Rewrite the records starting at the line that contains "Click the 'ANS:'" and ending at the line that contains "Action: point(515,194)", changing "price bar" to "price chart" and leaving everything else as it is.

──────── THE RECORDS

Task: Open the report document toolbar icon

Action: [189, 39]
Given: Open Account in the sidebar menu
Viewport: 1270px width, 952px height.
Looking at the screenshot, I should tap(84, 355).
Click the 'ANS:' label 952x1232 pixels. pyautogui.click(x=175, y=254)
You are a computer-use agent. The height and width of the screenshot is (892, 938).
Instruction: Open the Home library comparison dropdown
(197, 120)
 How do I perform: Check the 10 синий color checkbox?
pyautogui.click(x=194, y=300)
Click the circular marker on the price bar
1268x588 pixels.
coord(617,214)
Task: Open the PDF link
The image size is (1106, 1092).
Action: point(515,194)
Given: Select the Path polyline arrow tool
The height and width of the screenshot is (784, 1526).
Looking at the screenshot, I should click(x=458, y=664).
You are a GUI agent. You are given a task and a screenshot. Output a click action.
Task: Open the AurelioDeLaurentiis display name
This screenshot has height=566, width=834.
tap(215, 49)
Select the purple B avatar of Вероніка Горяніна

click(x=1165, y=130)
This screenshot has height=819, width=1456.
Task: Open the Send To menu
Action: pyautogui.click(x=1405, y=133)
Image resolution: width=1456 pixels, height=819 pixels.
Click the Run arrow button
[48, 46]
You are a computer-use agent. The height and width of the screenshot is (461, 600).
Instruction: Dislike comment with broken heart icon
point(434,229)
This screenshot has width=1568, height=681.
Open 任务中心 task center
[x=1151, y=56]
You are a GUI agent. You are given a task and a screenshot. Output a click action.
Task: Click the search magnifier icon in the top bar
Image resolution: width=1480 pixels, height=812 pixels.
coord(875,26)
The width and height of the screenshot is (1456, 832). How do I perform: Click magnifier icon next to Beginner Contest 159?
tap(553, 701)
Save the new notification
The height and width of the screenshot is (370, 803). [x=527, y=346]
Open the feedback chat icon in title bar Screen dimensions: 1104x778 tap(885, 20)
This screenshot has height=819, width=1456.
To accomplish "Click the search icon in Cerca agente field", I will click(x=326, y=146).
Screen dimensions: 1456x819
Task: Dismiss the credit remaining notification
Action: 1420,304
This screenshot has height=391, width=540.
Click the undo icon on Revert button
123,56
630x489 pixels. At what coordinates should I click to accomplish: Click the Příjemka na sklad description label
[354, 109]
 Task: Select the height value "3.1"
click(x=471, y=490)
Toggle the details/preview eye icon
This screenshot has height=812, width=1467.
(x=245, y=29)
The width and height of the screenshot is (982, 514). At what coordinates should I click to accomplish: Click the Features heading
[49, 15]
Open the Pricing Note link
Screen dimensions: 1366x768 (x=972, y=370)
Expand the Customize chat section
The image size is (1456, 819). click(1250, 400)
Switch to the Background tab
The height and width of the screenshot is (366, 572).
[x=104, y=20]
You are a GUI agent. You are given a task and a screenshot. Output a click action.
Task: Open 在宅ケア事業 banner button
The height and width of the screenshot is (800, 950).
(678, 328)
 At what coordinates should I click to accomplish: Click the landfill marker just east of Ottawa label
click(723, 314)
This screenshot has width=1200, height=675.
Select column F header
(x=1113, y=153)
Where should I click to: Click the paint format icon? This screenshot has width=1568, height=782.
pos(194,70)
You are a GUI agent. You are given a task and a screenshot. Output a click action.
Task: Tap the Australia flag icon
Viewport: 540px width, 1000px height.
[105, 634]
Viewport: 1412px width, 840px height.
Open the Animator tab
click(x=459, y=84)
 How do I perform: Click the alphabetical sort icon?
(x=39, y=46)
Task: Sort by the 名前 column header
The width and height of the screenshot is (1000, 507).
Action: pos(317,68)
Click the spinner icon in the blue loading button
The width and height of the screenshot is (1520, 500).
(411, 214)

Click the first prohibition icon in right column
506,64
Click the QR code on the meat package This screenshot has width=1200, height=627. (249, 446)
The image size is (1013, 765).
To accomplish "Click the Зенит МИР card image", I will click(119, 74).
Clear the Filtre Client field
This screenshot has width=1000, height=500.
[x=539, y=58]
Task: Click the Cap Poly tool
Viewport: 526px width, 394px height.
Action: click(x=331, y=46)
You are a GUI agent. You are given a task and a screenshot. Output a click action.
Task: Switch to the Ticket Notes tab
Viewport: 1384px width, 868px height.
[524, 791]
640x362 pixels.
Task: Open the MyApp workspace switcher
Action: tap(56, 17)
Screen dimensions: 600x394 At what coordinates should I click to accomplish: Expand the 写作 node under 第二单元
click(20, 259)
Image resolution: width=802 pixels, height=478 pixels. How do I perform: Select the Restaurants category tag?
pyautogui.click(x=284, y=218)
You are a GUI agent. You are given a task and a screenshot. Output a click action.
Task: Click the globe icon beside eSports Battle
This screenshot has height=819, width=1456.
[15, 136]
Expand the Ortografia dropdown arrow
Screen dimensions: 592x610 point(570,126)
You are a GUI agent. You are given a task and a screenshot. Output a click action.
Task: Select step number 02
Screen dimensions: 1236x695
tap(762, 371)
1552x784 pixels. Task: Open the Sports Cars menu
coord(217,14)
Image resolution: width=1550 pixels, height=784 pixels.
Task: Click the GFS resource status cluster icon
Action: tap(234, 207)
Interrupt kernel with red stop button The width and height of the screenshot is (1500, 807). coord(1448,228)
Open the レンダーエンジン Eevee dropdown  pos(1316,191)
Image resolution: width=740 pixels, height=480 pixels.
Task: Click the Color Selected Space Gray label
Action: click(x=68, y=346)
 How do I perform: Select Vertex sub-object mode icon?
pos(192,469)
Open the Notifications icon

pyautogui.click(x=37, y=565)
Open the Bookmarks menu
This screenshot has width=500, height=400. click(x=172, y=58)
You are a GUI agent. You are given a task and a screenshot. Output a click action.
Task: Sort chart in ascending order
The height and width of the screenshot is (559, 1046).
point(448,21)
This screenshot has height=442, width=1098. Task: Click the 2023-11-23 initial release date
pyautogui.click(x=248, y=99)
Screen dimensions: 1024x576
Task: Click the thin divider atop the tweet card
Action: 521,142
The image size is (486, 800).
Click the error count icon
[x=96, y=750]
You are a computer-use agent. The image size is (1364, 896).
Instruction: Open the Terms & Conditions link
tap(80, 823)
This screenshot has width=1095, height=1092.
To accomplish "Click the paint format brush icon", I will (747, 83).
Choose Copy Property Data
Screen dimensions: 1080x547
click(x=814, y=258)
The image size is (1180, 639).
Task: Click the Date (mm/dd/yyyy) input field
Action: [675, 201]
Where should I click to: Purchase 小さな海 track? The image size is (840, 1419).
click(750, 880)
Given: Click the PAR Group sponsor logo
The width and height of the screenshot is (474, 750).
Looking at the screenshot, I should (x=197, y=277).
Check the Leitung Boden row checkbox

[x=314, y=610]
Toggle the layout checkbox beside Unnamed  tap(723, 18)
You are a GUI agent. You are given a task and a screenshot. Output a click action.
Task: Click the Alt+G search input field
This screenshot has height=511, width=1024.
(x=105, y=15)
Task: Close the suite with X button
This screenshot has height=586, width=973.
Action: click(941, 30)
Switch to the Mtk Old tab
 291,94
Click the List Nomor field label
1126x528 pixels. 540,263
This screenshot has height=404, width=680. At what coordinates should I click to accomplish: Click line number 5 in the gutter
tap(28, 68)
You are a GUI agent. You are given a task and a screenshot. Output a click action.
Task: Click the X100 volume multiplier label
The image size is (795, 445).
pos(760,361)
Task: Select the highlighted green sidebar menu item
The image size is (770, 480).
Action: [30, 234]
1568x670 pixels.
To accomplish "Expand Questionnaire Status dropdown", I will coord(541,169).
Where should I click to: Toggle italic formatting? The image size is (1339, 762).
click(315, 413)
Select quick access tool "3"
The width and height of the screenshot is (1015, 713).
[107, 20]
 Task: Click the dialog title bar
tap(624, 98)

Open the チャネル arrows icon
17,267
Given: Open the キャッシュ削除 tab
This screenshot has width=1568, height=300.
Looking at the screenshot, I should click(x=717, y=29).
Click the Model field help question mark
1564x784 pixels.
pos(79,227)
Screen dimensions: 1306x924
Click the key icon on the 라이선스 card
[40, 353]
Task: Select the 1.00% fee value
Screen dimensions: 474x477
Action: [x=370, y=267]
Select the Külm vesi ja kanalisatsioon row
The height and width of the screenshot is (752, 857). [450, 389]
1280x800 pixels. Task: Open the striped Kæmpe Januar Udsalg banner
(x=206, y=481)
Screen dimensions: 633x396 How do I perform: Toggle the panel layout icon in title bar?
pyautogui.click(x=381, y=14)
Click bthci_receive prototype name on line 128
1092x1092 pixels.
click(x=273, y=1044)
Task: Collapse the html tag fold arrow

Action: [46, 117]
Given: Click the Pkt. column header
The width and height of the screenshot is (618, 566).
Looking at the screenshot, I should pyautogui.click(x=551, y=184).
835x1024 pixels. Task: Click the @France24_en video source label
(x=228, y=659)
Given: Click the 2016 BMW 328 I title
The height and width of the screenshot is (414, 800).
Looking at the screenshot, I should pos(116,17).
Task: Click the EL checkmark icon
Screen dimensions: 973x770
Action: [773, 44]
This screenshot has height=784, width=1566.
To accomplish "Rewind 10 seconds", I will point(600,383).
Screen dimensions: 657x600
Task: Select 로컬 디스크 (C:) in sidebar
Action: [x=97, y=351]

────────────────

SOLVED PROBLEM -
Click the 'ANS:' label 952x1232 pixels. pyautogui.click(x=175, y=254)
You are a computer-use agent. The height and width of the screenshot is (892, 938).
Instruction: Open the Home library comparison dropdown
(197, 120)
 How do I perform: Check the 10 синий color checkbox?
pyautogui.click(x=194, y=300)
Click the circular marker on the price chart
1268x588 pixels.
coord(617,214)
Task: Open the PDF link
The image size is (1106, 1092).
Action: point(515,194)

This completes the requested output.